+++ Data for review
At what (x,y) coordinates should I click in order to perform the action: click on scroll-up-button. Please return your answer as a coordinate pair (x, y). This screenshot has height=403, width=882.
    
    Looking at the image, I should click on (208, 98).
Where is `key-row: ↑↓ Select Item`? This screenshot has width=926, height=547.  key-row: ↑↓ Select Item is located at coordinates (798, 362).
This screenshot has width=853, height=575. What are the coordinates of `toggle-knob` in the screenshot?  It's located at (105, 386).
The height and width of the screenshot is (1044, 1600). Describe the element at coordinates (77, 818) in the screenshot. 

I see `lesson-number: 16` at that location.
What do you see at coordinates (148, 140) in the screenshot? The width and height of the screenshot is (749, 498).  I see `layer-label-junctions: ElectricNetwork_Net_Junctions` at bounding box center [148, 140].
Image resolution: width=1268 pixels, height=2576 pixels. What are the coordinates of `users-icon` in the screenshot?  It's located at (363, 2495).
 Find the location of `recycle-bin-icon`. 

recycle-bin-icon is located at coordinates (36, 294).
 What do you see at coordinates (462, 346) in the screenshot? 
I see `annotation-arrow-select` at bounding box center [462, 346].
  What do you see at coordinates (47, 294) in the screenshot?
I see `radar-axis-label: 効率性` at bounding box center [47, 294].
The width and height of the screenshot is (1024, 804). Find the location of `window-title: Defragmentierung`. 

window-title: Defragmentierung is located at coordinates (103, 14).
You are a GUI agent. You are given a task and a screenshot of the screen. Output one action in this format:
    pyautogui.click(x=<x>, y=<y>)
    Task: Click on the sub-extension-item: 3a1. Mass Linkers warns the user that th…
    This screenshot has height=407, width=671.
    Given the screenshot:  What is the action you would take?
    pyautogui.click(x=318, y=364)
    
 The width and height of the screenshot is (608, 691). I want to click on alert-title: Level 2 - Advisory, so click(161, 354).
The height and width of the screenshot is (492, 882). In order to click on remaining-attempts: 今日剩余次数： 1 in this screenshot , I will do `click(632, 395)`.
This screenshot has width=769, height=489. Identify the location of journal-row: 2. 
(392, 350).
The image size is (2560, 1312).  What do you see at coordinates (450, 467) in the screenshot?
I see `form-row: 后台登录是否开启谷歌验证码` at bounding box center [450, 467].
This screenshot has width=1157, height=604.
++++++
Task objective
Copy out every line in the rows above that contains the string "order", matching case exactly.

Solution to the exercise
At what (x,y) coordinates should I click in order to perform the action: click on scroll-up-button. Please return your answer as a coordinate pair (x, y). This screenshot has height=403, width=882.
The height and width of the screenshot is (492, 882). In order to click on remaining-attempts: 今日剩余次数： 1 in this screenshot , I will do `click(632, 395)`.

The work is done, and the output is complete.